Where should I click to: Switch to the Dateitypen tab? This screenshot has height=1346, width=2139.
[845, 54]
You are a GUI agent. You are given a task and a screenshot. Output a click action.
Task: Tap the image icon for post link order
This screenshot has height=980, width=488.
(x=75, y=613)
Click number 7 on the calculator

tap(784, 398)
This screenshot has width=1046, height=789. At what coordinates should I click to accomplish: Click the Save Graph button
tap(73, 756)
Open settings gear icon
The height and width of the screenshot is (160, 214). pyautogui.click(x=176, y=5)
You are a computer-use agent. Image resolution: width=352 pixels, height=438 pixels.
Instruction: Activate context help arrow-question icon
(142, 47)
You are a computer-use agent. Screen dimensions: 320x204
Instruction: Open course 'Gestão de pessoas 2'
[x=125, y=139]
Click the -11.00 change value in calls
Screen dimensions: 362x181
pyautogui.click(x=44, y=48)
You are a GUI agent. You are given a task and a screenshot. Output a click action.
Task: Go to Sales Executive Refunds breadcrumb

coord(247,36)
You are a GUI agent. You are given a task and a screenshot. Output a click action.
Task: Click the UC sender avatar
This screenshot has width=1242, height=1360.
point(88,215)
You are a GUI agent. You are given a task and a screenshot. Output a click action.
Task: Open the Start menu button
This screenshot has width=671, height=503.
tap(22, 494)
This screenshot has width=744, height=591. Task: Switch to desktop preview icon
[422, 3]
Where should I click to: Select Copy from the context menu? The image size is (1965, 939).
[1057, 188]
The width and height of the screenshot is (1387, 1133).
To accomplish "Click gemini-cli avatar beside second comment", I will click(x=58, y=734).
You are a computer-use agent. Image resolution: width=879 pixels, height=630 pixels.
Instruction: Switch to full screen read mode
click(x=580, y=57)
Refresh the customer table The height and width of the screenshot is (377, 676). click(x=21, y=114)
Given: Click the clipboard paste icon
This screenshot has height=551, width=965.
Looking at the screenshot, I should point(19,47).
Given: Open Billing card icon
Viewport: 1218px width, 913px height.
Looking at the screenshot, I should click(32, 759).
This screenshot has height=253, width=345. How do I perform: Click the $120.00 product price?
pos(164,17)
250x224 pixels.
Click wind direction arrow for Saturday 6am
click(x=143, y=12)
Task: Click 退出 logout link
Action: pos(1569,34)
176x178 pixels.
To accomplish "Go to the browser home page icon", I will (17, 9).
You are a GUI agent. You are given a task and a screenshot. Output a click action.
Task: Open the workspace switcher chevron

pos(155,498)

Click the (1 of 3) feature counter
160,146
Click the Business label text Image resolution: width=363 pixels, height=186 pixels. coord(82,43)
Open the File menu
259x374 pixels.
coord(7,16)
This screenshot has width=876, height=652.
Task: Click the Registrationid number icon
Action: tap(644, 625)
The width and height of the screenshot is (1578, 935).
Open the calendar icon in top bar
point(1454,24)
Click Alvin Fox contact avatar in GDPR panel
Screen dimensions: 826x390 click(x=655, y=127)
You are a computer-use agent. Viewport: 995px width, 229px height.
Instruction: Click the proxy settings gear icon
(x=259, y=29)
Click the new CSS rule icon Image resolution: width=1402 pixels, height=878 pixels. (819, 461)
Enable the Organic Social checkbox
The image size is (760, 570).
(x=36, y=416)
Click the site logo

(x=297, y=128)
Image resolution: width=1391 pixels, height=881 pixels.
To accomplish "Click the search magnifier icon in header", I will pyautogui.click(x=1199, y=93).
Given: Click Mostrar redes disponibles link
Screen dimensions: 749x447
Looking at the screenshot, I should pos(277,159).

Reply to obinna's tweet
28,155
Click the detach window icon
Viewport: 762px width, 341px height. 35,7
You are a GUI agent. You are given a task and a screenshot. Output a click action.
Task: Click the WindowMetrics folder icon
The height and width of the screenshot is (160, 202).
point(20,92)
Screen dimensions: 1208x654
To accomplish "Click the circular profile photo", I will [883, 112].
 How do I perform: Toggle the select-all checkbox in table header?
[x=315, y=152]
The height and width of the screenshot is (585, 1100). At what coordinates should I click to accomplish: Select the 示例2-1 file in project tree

• [Directions]:
Give only the number of lines in the listing above that contain the string "will". Case counts.

• [Solution to the exercise]:
4